Amid all the talk about Ed Gillespie’s exploiting cultural divisions to run competitively in Virginia, many political commentators are missing the big picture in the governor’s race there. Lieutenant governor Ralph Northam, a Democrat, is leading in nearly every poll despite running a general-election campaign that has ignored the loudest, most-polarizing voices in his party’s base. He said he wants to work with President Trump when possible despite their many disagreements, he’s ignored environmentalists’ pleas to oppose the construction of a controversial natural-gas pipeline, and he’s called for localities to decide what to do with Confederate statues, instead of mandating their removal.
A former George W. Bush voter, Northam is running as a moderate Democratic pragmatist in the spirit of Bill Clinton—or recently-elected Gov. Roy Cooper, one of the most-prominent Democrats to win during last year’s Trump wave in neighboring North Carolina. And despite all the Democratic angst about the race tightening, his own campaign’s polls have shown him consistently ahead. The average of public polling shows that he’s leading by a healthy 6-point margin.

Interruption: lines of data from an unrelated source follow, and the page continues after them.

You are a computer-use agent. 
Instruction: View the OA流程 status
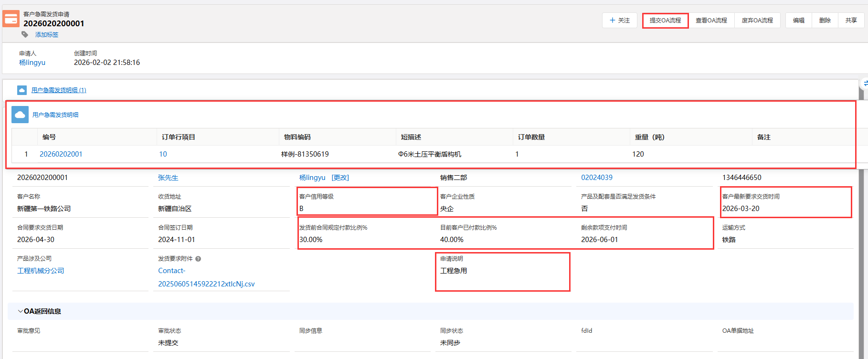click(711, 21)
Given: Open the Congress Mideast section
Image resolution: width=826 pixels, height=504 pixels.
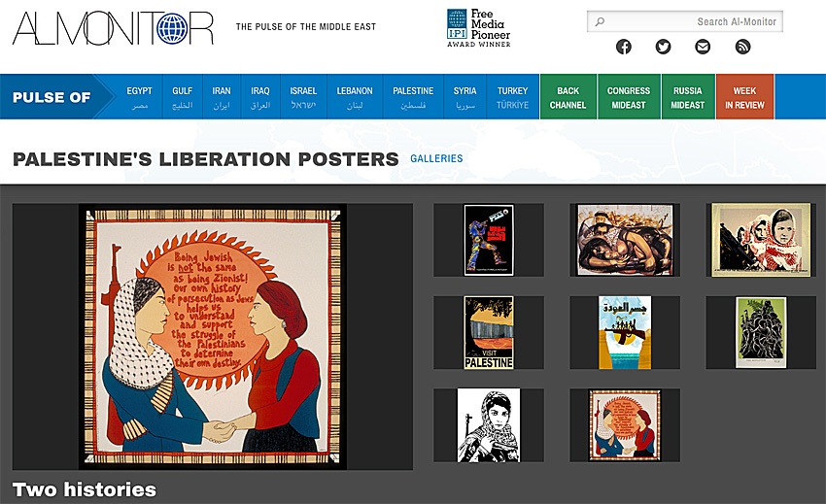Looking at the screenshot, I should tap(629, 97).
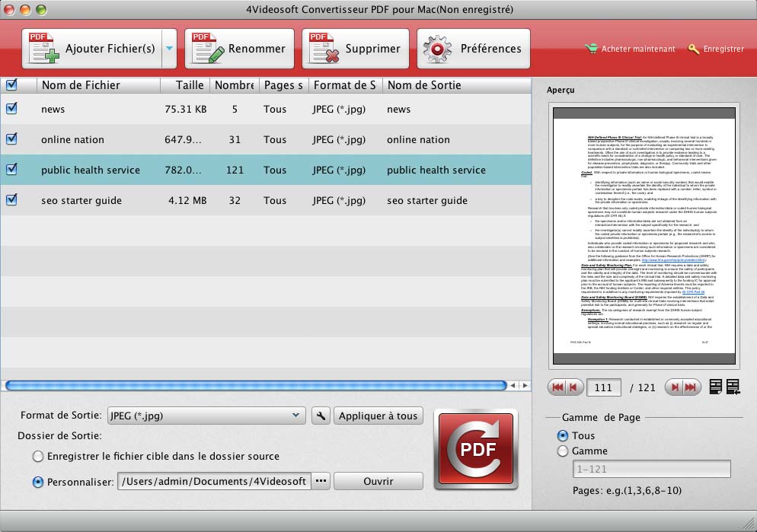757x532 pixels.
Task: Go to previous page in preview
Action: coord(574,387)
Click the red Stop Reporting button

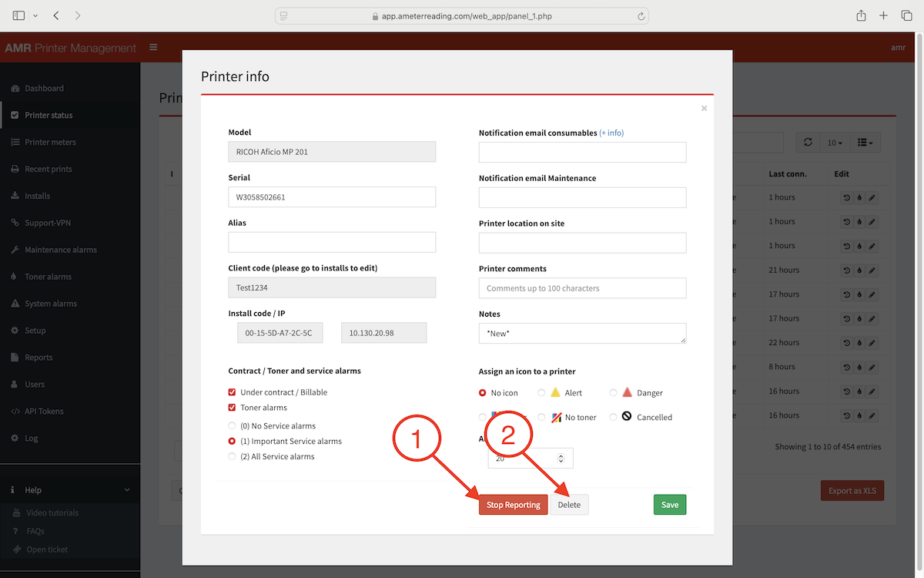coord(513,505)
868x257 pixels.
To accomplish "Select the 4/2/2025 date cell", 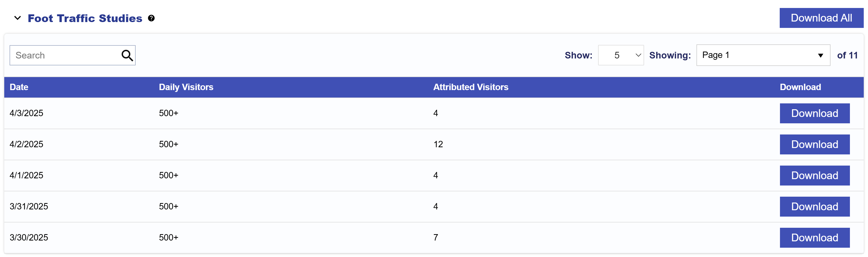I will coord(26,144).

The real reason you’re hearing so much wailing from Democrats is because they fear that Northam could pave the way for a moderate revival within the party—that a victory would prove that the party’s candidates can win without being held hostage by the increasingly progressive base. In the primary, he handily dispatched former Rep. Tom Perriello, who ran well to his left and won the support of leading liberal activists across the spectrum, from senior Obama officials to socialist-minded senators such as Bernie Sanders and Elizabeth Warren. And since winning the nomination, Northam has resisted calls for his campaign to pander to the grassroots, to the point where they’re leaking unfavorable assessments of his candidacy.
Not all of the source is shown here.